Не прошло и двух дней, как псковитяне испуганы были звоном колоколов, возвещавших пожар. Огонь появился у нового креста на полонице. Небрежность ли стражи или смятение испуганного народа были причиной, что пожар усилился, но силой ветра перебрасывало искры и горящие головни через реку; тут запылало Запсковье, и под тучами дыма пламя быстро стремилось из одной улицы в другую, охватывая вершины зданий; церкви казались огненными столбами в разных концах города; между ними со страшным треском разрушались дома, при воплях народа и не умолкающем звуке набата, призывавшего отовсюду на помощь. Ужас ещё увеличился взрывом пороховых погребов; казалось, огнедышащая гора вспыхнула над Псковом, извергая в воздух град камней и пепла; пламя, как лава, с новою силою разлилось по улицам, и пятьдесят две церкви погибли в пожаре. Тогда-то народ окружил Салоса и, упадая к ногам его, просил помолиться о прекращении бедствия. Никола проливал с ними слёзы и помогал таскать воду из реки, приговаривая: «Господь наказал за грехи по правде, помилует по благости!»
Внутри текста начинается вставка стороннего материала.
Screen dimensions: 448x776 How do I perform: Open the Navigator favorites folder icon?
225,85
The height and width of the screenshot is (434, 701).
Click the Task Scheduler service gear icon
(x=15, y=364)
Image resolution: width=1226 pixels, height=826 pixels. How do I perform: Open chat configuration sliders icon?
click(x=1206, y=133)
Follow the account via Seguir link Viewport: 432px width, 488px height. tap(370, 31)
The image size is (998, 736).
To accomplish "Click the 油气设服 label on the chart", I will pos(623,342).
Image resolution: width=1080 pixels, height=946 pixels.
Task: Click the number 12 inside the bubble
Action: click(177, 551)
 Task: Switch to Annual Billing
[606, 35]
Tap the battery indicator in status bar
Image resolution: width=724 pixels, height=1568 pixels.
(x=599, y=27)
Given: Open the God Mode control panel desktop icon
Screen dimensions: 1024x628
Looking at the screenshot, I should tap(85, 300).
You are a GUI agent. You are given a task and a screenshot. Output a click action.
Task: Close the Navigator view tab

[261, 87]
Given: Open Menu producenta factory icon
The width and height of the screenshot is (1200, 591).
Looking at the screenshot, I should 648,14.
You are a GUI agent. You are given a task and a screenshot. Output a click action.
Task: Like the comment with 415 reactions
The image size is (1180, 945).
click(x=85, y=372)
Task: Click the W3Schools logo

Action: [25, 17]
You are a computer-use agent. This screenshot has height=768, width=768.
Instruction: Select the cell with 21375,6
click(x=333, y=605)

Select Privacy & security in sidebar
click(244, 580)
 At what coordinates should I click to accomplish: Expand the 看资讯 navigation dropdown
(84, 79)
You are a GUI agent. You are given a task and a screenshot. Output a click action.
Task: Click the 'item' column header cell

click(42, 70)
На другое утро ещё густой дым застилал всё небо над Псковом; большая половина города представляла пожарище, и самый Свято-Троицкий собор обрушился в пламени; едва успел усердный народ вынести святые останки князей Гавриила и Довмонта, и сам Никола Салос среди пожара и разрушения вынес в церковь Преображения Господня мечи князей, защитников Пскова.